Greylisting’s impact on JSE returns

South Africa’s greylisting will have an insignificant impact on JSE returns, with events such as the country’s downgrade to junk status having a much larger impact. 

This is feedback from the Reserve Bank, which outlined the impact of greylisting on South Africa’s financial sector in its Financial Stability Review released last month. 

South Africa was added to the Financial Action Task Force’s greylist on February 24, 2023, due to shortcomings in its anti-money laundering (AML) and combating the financing of terrorism (CFT) measures. 

The Reserve Bank warned that this designation could lead to increased scrutiny and costs for South African businesses and potential financial instability risks. This will worsen the longer the country stays on the greylist. 

The South African financial system was examined closely, especially systemically important banks and large insurance companies, alongside the performance of the JSE All Share Index. 

The study revealed that the country’s greylisting did not materially impact its borrowing costs, as South Africa’s debt servicing costs have grown due to structural economic issues. 

The International Monetary Fund (IMF) points out that South Africa’s unique challenges, such as state capture, corruption, weakening institutions, unreliable electricity supply, and erosion of the rule of law, contribute to higher borrowing costs.

Similar factors resulted in the consistent weakening of the rand over the dollar over the same period. 

Using data from Bloomberg, the study also examined the impact of South Africa’s greylisting on the performance of the JSE and, in particular, systemically important financial institutions. 

South Africa’s large banks, including Absa, Capitec, FirstRand, Investec, Nedbank, and Standard Bank, were analysed with large insurers such as Momentum, OUTsurance, Discovery, Clientele, and Santam. 

The Reserve Bank’s research paper investigated the impact of a greylisting event on stock market returns from an analysis of the performance of other global exchanges that had been placed on the list.
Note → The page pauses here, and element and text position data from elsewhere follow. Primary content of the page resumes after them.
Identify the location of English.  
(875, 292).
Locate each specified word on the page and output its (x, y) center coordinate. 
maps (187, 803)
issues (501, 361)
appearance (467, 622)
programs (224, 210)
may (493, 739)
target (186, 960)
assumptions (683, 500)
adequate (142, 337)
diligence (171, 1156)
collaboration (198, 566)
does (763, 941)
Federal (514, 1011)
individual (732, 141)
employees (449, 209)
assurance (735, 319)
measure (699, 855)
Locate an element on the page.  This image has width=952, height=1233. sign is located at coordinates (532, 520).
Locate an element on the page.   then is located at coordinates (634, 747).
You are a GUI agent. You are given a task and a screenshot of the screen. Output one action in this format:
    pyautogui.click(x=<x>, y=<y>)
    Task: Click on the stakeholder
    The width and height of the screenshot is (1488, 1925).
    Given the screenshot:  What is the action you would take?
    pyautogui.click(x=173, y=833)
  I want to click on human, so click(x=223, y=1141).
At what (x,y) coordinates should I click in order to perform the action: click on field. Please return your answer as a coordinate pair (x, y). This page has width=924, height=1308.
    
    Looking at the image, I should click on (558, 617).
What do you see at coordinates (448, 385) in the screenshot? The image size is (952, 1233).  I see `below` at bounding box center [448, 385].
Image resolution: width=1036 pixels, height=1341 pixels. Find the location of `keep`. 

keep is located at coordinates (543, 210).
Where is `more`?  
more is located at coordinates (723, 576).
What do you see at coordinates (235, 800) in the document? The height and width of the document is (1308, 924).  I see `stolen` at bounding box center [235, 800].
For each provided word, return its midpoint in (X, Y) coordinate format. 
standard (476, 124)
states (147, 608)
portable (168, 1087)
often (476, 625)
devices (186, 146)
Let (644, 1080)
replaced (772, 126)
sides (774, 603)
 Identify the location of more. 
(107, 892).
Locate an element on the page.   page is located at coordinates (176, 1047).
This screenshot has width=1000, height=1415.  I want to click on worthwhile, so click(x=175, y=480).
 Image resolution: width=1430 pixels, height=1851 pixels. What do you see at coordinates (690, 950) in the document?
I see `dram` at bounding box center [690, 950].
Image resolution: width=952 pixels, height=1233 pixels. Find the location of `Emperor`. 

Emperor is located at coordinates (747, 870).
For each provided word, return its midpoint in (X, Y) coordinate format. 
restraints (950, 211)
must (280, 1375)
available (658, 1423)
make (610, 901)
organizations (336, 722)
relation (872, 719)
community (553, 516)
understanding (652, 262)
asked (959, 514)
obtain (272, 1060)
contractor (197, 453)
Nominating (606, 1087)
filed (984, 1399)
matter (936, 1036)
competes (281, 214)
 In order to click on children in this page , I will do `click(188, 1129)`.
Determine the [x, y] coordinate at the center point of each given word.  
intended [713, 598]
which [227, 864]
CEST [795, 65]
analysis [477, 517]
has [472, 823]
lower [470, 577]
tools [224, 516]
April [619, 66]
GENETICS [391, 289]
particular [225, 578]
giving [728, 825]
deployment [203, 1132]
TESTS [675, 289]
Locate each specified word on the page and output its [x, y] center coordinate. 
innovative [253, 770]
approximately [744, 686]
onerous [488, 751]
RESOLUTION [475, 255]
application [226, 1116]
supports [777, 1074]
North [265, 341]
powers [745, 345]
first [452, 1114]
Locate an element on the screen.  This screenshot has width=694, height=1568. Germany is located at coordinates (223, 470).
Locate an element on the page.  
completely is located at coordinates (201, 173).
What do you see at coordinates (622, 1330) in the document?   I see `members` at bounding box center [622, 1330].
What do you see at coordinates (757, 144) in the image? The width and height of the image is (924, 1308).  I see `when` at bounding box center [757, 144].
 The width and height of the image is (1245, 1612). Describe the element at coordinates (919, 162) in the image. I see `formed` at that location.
The study revealed that South Africa’s greylisting had an insignificant impact on the country’s financial institutions, their stock price performance, and the overall performance of the JSE All Share. 

It emphasised that events such as South Africa being relegated to junk status, persistently low economic growth, geopolitical tensions, and the government’s growing debt burden have greater impacts on the local financial sector and the stock market. 

The Reserve Bank also said that much of the impact was already priced into South African assets. 

However, it warned that if South Africa fails to address the shortcomings identified by the FATF, it could remain on the greylist for an extended period. 

This could negatively affect South Africa’s risk premium, market depth, and liquidity, primarily due to capital outflows from foreign investors. 

Moreover, the interaction of geopolitical events with this risk could result in greater financial instability.